Federer had just competed a 6-3 6-3 6-4 win over Colombia's Alejandro Falla when a young fan approached him on Court Philippe Chatrier.

The intruder was eventually ushered away but only after he had been able to ask Federer to pose for a selfie.

"I'm not happy about it," said the 33-year-old 17-time Grand Slam champion.

"It happened in the practice, too. It was just a kid, but then three more kids came.

"And on centre court, where you would think this is a place where nobody can come on, he just wanders on and nothing happens.

"It happened during the finals in 2009 as well for me, so I definitely think that something needs to happen quickly. Basically yesterday already."

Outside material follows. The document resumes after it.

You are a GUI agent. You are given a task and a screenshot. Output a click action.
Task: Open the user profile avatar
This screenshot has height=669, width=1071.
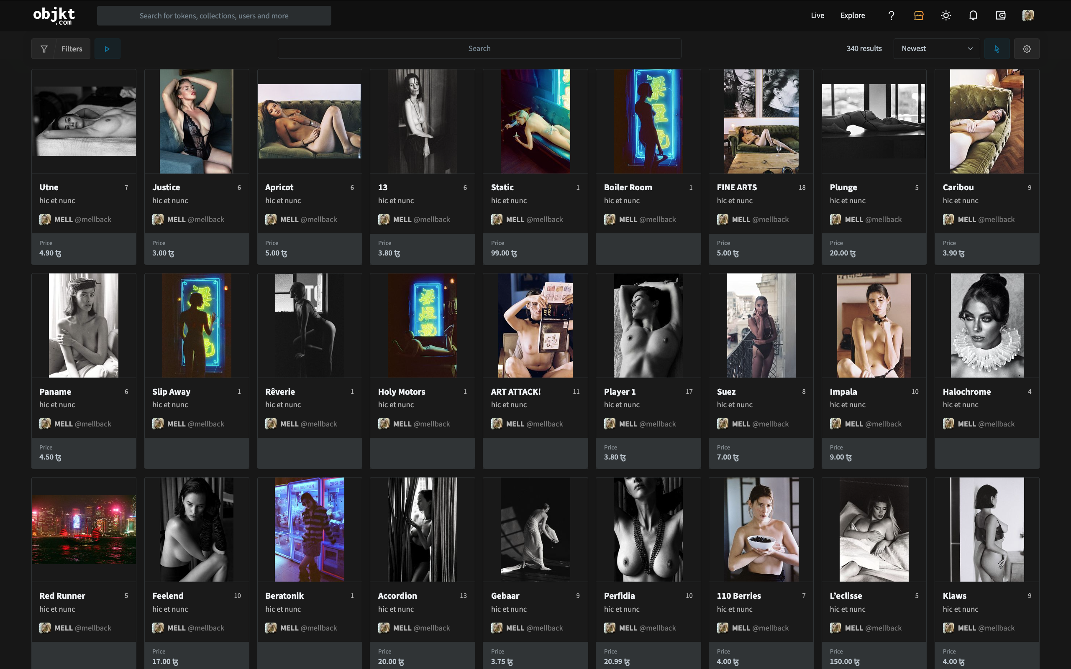pos(1028,15)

A protestor ran onto centre court with a flare during the 2013 French Open final
A protestor ran onto centre court with a flare during the 2013 French Open final

Federer was playing in the 2009 final against Robin Soderling when another intruder breached security, while a protestor with a flare made it onto the same court during the 2013 final between Rafael Nadal and David Ferrer.

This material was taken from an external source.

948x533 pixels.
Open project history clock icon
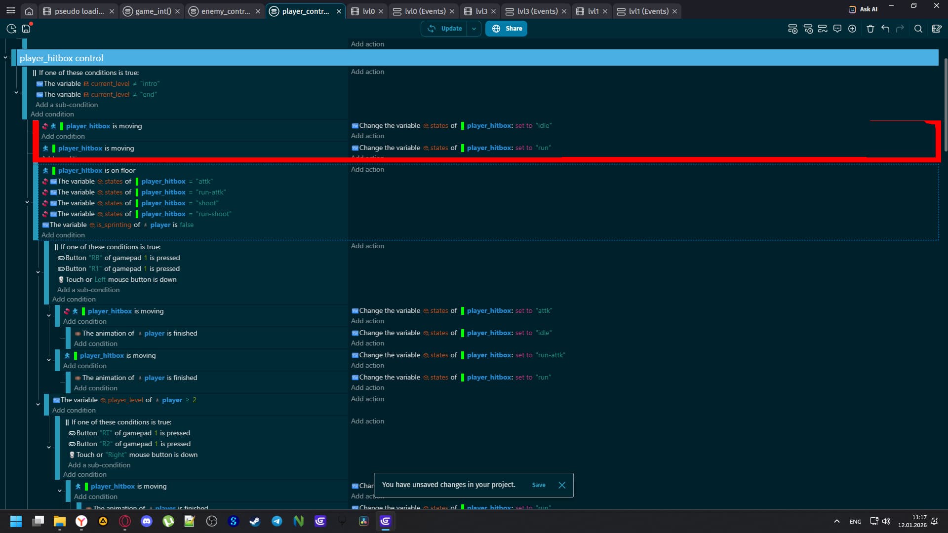click(11, 29)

"Normally I only speak on behalf of myself, but in this situation I think I can speak on behalf of all the players," added Federer, who said tournament director Gilbert Ysern had apologised to him after Sunday's match.

"That's where you do your job, that's where you want to feel safe, and so clearly I'm not happy about it.

"But nothing happened, so I'm relieved. But clearly it wasn't a nice situation to be in."

Tournament director Gilbert Ysern said the incident was embarrassing but did not believe there was a reason to change security procedures.

"It was just a lack of judgment this afternoon. Clearly the security people who were on court did not do the job the way they should have done of course, to say the least," he said. "But it's not the end of the world."